→ AIM OF THE TASK
Among the records below, how many lines contain "Given"? State the number and nothing more.

→ EXERCISE INPUT
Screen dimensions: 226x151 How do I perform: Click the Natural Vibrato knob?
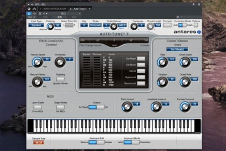click(x=36, y=82)
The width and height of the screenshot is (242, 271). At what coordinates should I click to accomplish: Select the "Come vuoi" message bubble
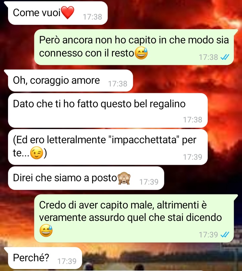tap(58, 13)
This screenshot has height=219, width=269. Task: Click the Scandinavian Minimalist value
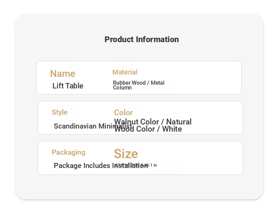(x=93, y=126)
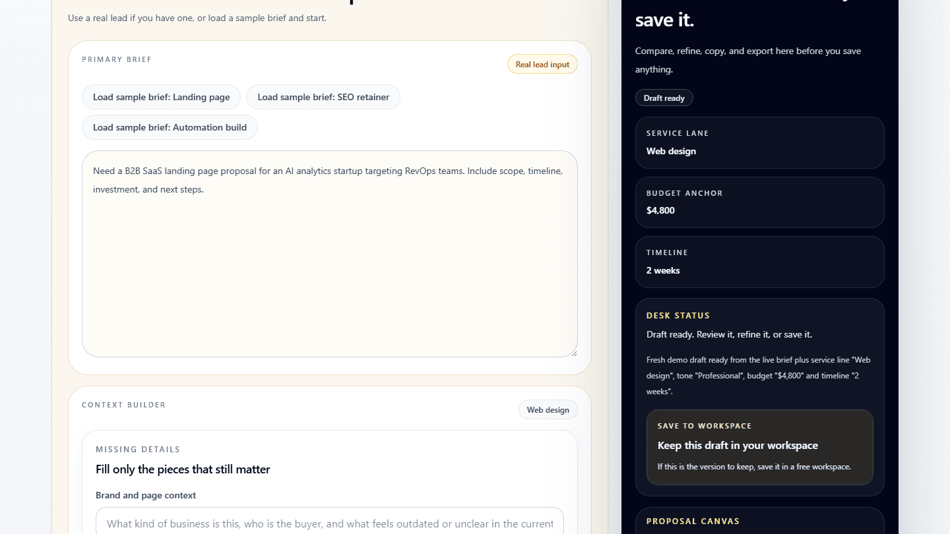950x534 pixels.
Task: Load the SEO retainer sample brief
Action: [x=323, y=97]
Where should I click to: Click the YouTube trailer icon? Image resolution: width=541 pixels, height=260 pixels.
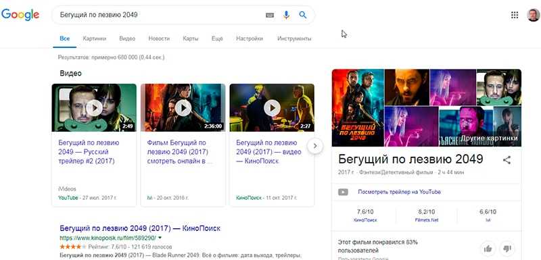pos(343,192)
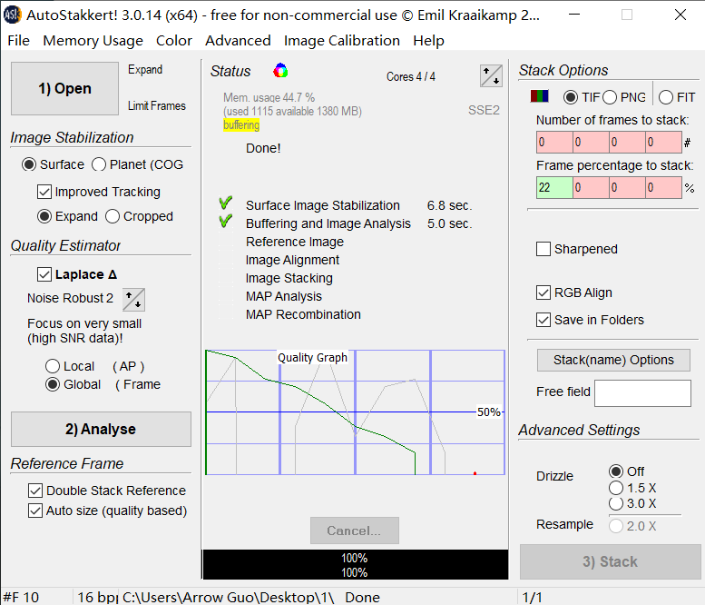Toggle the Improved Tracking checkbox

pos(44,192)
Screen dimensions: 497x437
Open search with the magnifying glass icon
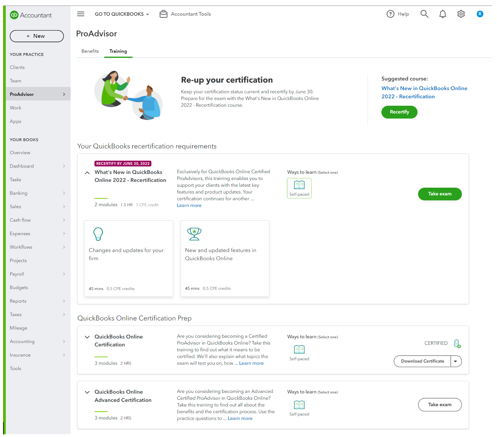tap(424, 14)
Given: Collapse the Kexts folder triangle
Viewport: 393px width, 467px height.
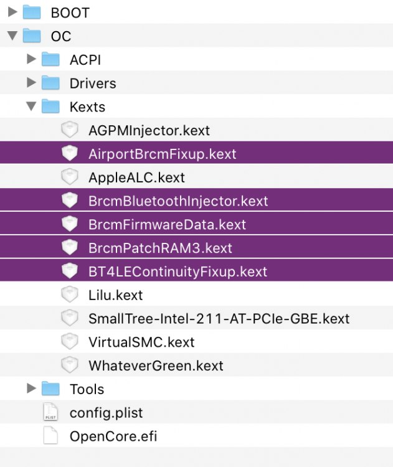Looking at the screenshot, I should 31,106.
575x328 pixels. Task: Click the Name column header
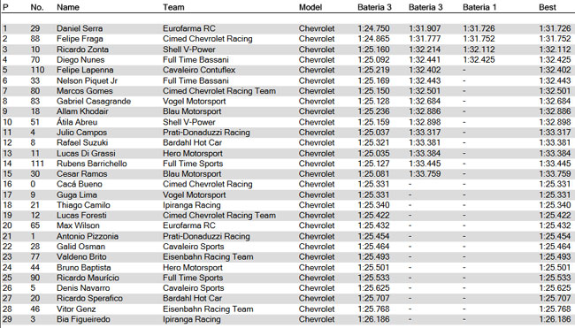[68, 7]
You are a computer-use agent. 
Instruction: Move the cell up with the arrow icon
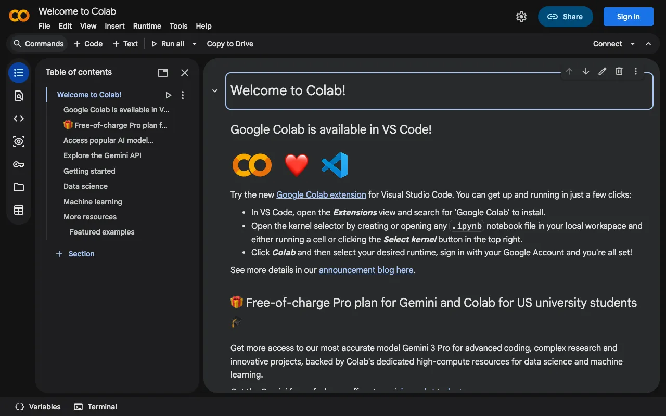[569, 71]
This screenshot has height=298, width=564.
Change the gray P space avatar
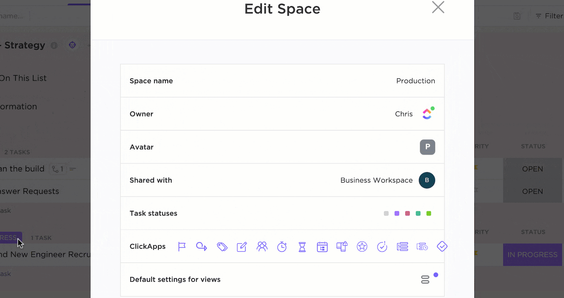pos(427,147)
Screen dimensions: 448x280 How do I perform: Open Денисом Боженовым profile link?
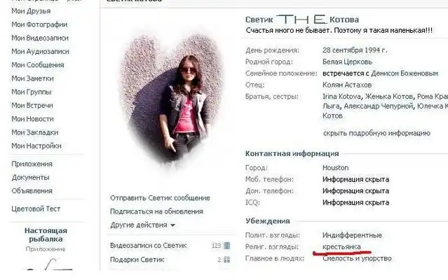[405, 74]
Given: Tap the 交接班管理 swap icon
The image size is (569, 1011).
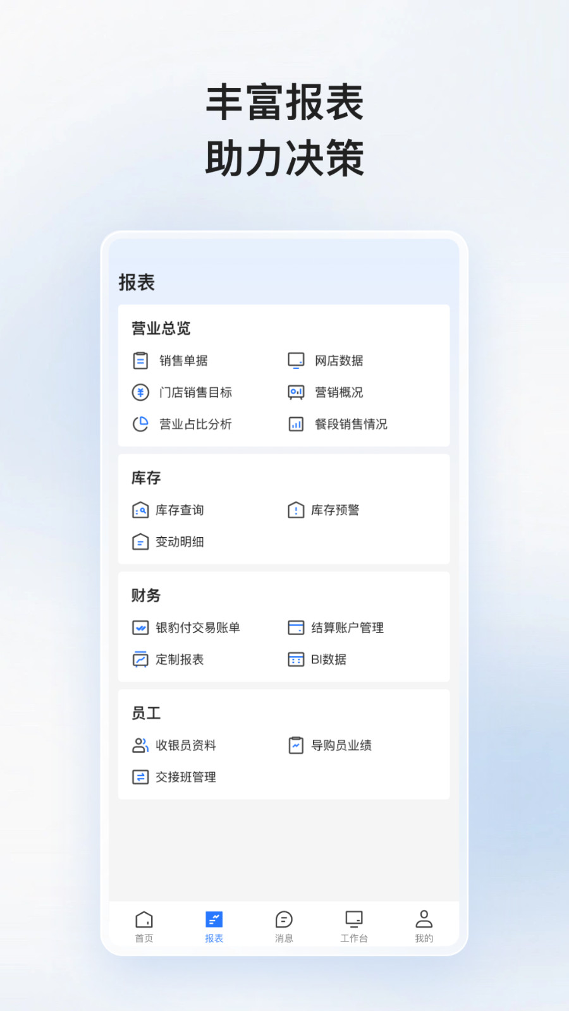Looking at the screenshot, I should point(140,777).
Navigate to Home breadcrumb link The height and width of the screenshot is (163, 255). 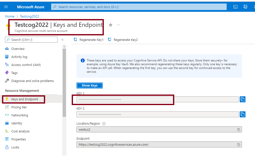(10, 16)
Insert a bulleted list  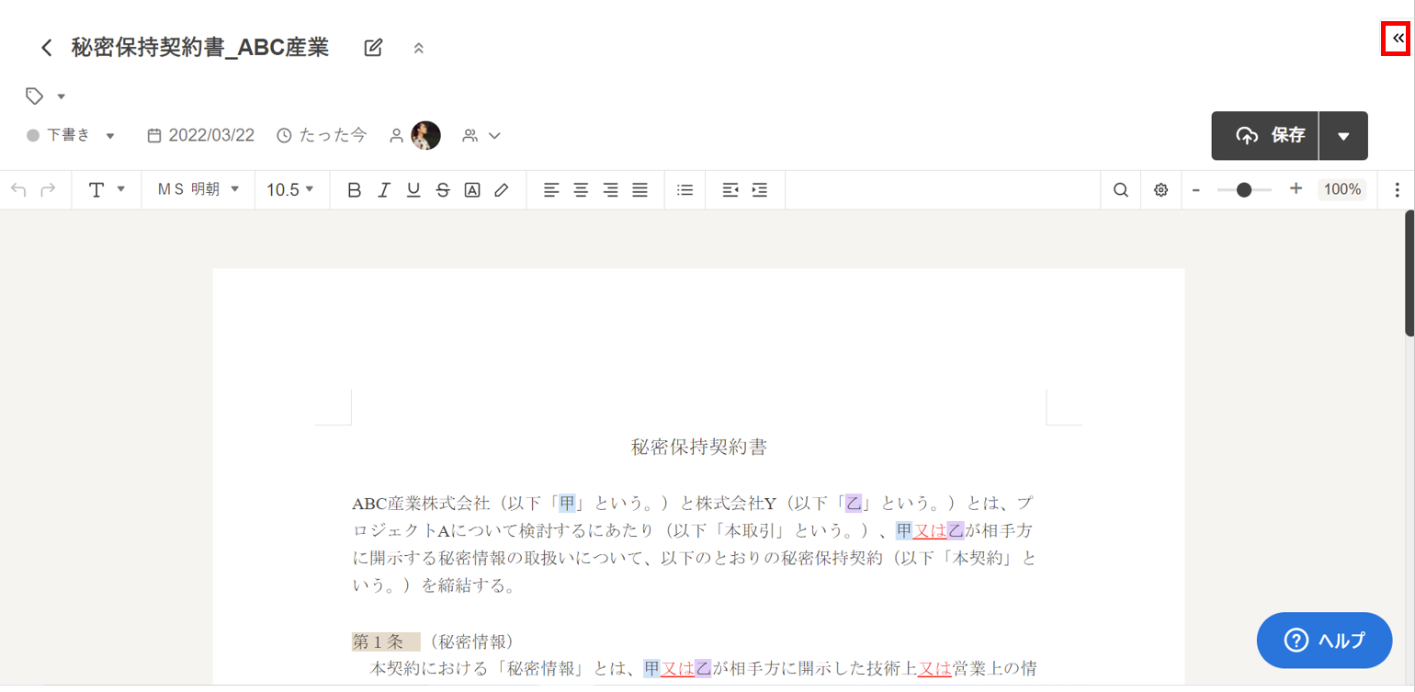click(x=685, y=190)
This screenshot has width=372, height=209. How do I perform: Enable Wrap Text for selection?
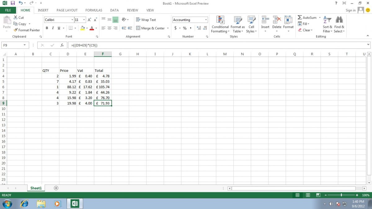point(146,20)
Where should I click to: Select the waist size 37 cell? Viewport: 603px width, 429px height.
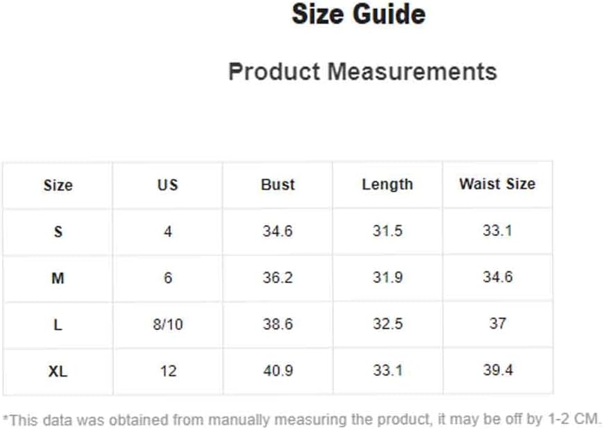coord(497,324)
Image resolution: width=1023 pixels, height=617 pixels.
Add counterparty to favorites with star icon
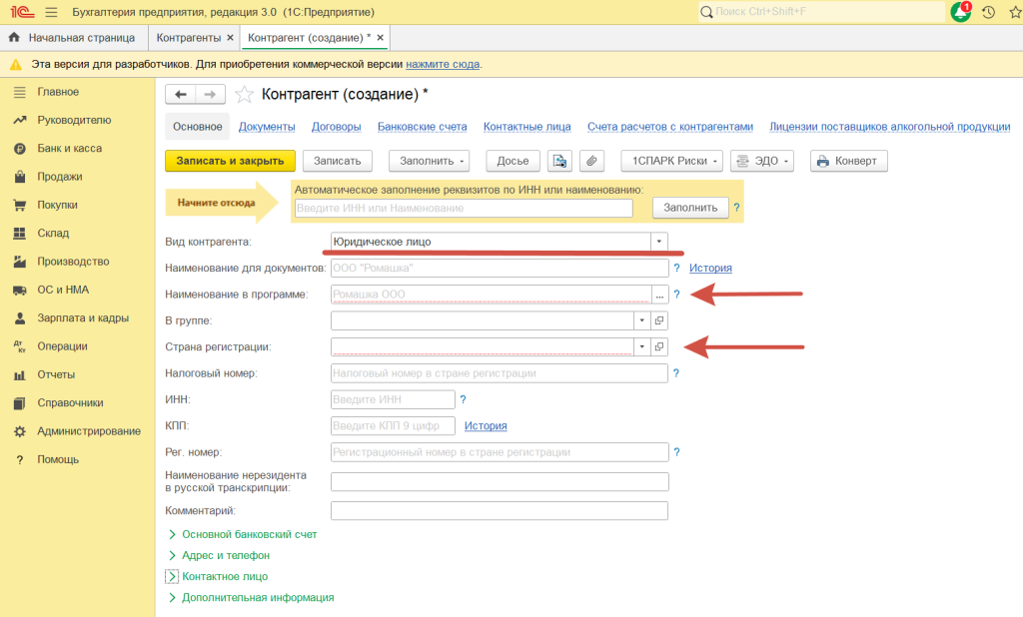coord(245,95)

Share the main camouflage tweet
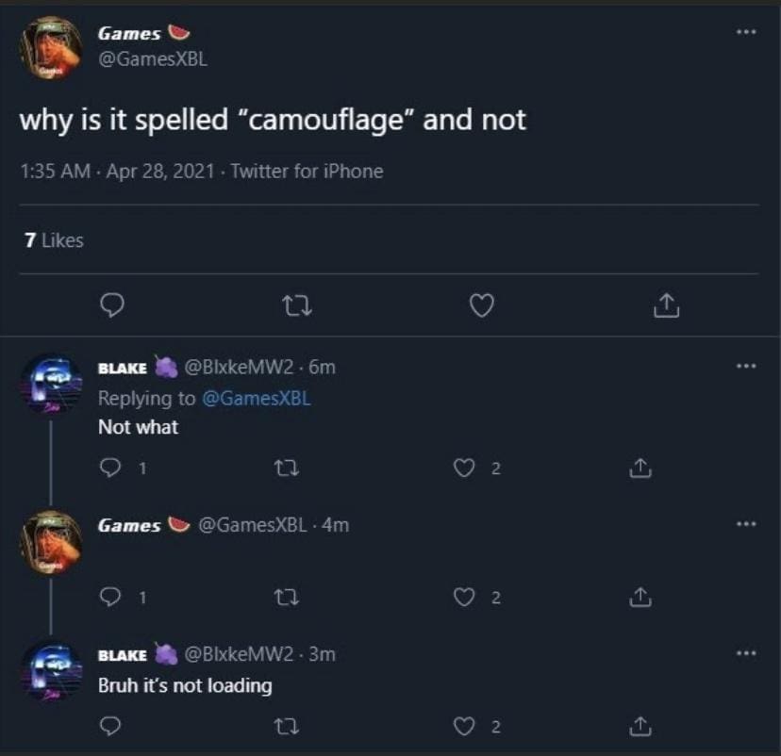click(x=666, y=305)
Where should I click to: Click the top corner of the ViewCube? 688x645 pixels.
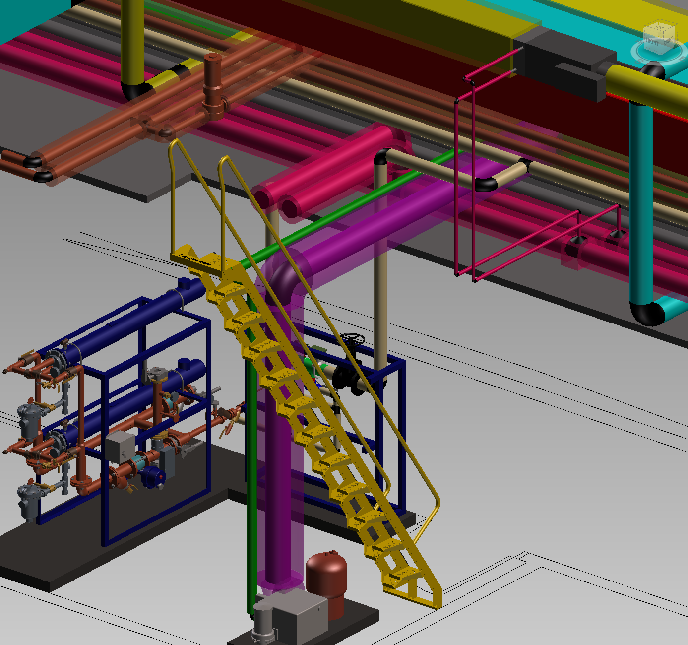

→ RESPONSE TO THIS TASK
2